During a player's turn, he can play one of his three Sleuth Cards. These cards can be used to take money from other players, cause another player to skip his turn, give additional clues (pressing the Clue button a determined number of times), get a Tip to the thief's location, or move to another space on the board. Once a card is played, it is returned to the bottom of the Sleuth Cards stack and the player draws another card from the top. Only one card can be played per turn.

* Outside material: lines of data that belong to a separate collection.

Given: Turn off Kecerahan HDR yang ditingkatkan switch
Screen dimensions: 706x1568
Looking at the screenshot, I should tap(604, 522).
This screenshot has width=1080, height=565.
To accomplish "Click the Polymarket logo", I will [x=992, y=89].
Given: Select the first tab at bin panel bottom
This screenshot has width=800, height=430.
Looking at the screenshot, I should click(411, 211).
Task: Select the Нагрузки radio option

If the player lands on or next to a space where he thinks the thief is, he can attempt an arrest by pressing the Arrest key and entering the three-digit code (building/street number plus two-digit square number); once the last number is pressed, a police siren plays. After a momentary pause, the result is given:

- Success - the sound of a machine gun burst is followed by a two-tone "hee haw" siren; the player who made the arrest is given the reward money and play restarts with a new Wanted Poster and reward being drawn, and all players returning their tokens to the detective agency
- Escape - the sound of a machine gun burst is followed by a "Na-na-na-na-NA-na" sound as the thief taunts the detective, which is followed by five or six additional clues (including possibly more crimes) as the thief runs away; play then continues as normal
- False Arrest - a "raspberry" sounds plays which occurs if the arrest location entered by the player is incorrect; the player loses his license and indicates so by turning it over; on his next turn, he pays $100 (or whatever he has available, whichever is less) to regain his license and ends his turn without performing any other actions

In addition to being used for entering an arrest code, the number buttons also can be pressed to hear up to the last ten actions the thief committed (choosing not to move is not included). Hearing these clues does not count against the player in any way and does not cause the thief to move from his current location.

===The Thief===
The thief has certain rules for movement; some things he can do that the players cannot, and likewise some things he cannot do that the player can:

- The thief can only end any movement he makes on a numbered square
- Once he breaks a window or opens a door, he must go through it with his next action; players cannot go through a window but can choose to land on a door space and then backtrack without going to the other side of it
- If running after escaping an arrest attempt, the thief can take the subway and continue to move the remainder of his five or six actions that he takes from his escape
- The thief cannot return immediately to a square he just moved from; he must make at least one other move to another square first; players do not have this restriction
- Neither the thief nor the players can climb a wall
- When a thief commits a crime, the crime square will become a normal floor space and will play as such on the Crime Scanner until the thief leaves and returns to the building; the Newsstand will shut down when it is robbed and play as a normal street square until the thief is arrested
- Each additional crime the thief commits before being caught adds $100 to the reward, which the Banker takes from the bank and adds to the reward money on the Wanted Poster

===Winning the Game===
The first player to accumulate $2,500 is the winner.